With urgency created from the seemingly endless amount of nights spent at home or at a restaurant, I begged my husband to take me out to a club.

His solution was, fervently, that we just go "to dinner and movie". It really aggravated me that he would even bother to ask, because that was the only thing that we ever did outside of our house, and essentially was the reason that I wanted to go to a club.

Personally, I only like to go to the movies once in an extreme while when there is something that I really really want to see, because I can't see going somewhere and paying $15 for us to sit in a room with other people and watch TV. I don't even like to sit at my own house and watch TV very much. Why would I pay $15 to do it with other people? Aside from that, I wanted to talk to him and spend time with him; not sit there, silently next to each other.

His anger and irritation at the mere mention of a dance/bar setting was infuriating to me, although he finally resolved to taking me, for the simple reason that he was sick of my asking again and again.

After four years of marriage, we were both finally going to a club together, and I had hoped that once we got there, that he'd relax and see that this was a new, fun thing for us to do together.

I was wrong.

In the club, he found a chair and just sat. Not put off just yet, I got a drink, and danced a little bit around him. He kept grabbing me, refusing to let me dance, and forcibly made me sit down.

"You know how I feel about that!" he said.

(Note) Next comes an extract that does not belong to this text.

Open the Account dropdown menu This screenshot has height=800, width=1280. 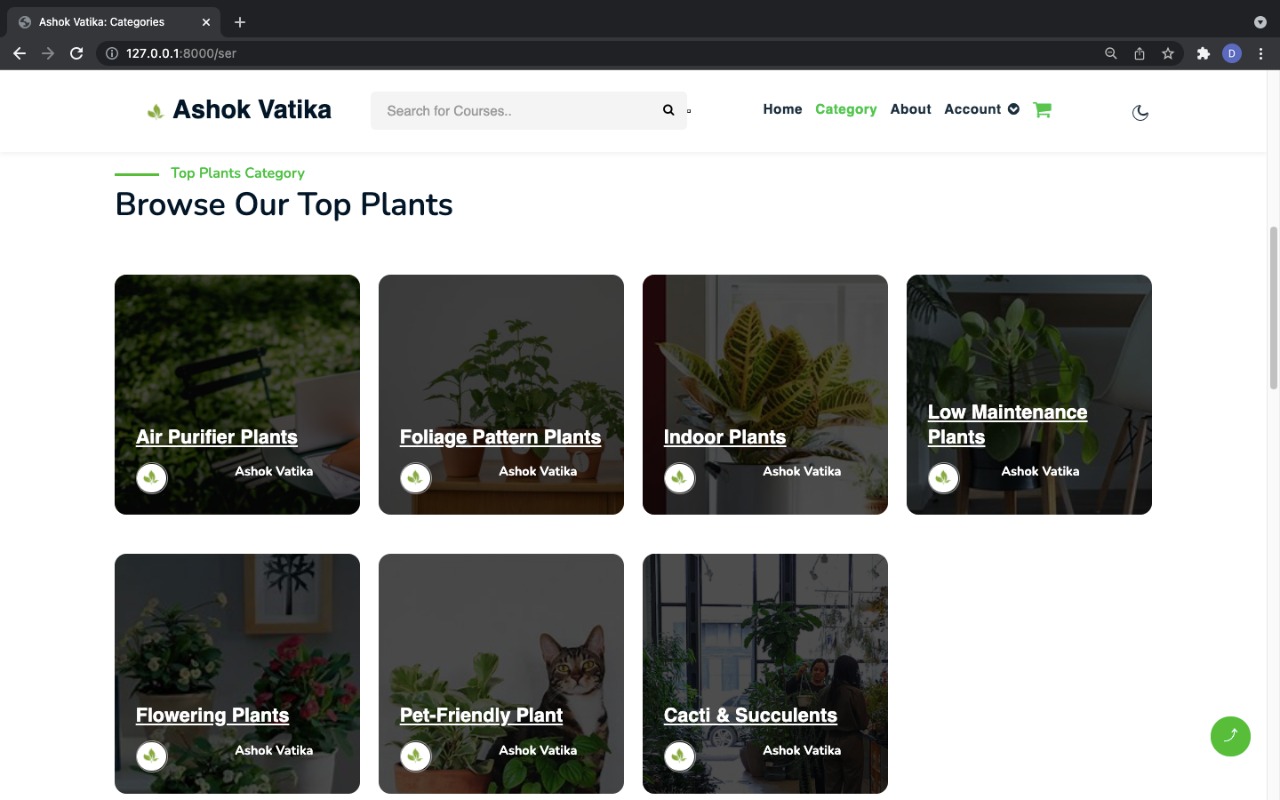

My husband doesn't like to dance, because he feels stupid. I was instantly pissed, and said, "Just because you don't like to dance, now I'm not allowed to dance, either?!" I hissed at him.

"Not on me like that."

He sat.

My husband just sat there, arms crossed, refusing to dance, and getting increasingly volatile at my own attempts to dance.

Here he was, this man who claimed to love me unconditionally and to the moon and back, sabotaging my good time, because he didn't want to be there for no "real" reason other than that he had already decided that he didn't like bars and clubs. His reason? "I don't like drinking and I don't like dancing. WHY would I go?"

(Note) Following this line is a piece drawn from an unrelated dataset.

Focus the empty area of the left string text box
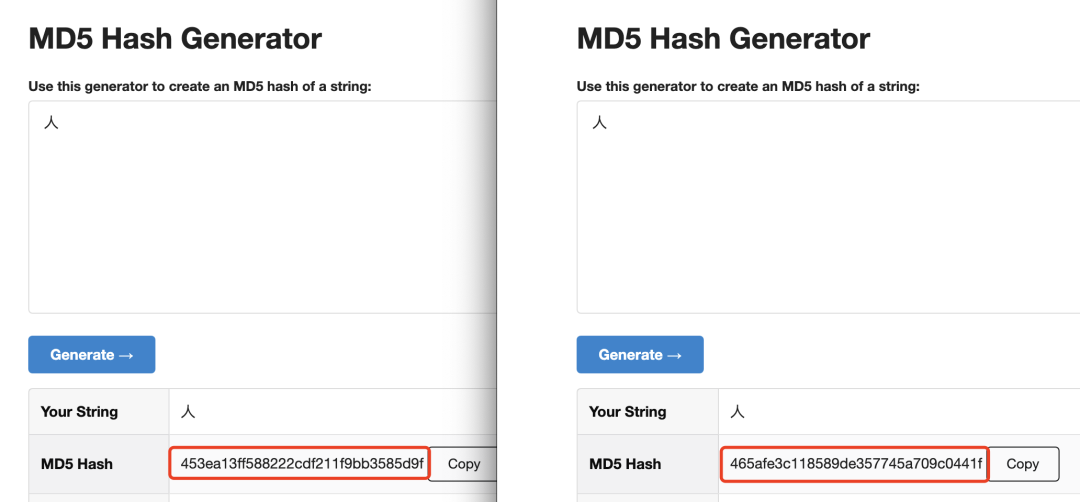This screenshot has height=502, width=1080. point(262,220)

In less than an hour, we left; he, smug with victory. I, enraged at his obvious attempt to make an evening that I wanted to be special, into something miserable.

In the car, the conversation altered between nonexistent and loud. I would yell at him for being such a jerk, ruining my time, and his defense always came back as, "I told you that I hate clubs and bars."

The following week, my husband began to feel bad for what he did, I suppose, because the next weekend, he asked if I'd like to go out. I asked to do what.

"To go see a movie and get some dinner."

He had to have seen the rage flicker behind my eyes when he said that. My response to his suggestion is less than what polite company should hear, but needless to say, we didn't go.

==========================

My husband has a motorcycle. In fact, I could go as far as to say that my husband is in love with motorcycles. He loves to ride. He loves for me to ride on the back. It's one of his favorite passtimes.

I hate riding. It's boring, it's loud, you can't talk and you can't even listen to music. It's uncomfortable, and, did I mention boring?

My husband knows how I feel about riding his bike. Occasionally I would offer to go for a ride, out of all the stupid reasons, to make him happy.

So, you can guess what happened the next time that he wanted to go for a ride. He said, "Hey do you want to take a bike ride?"

"Yeah! Let's ride to a club."

We have been married for just over 9 years now, and the argument still stands; every time he asks to go for a ride, my response is the same.

Since that time our bike riding time has waned significantly, and we have still never been back to a bar or club together.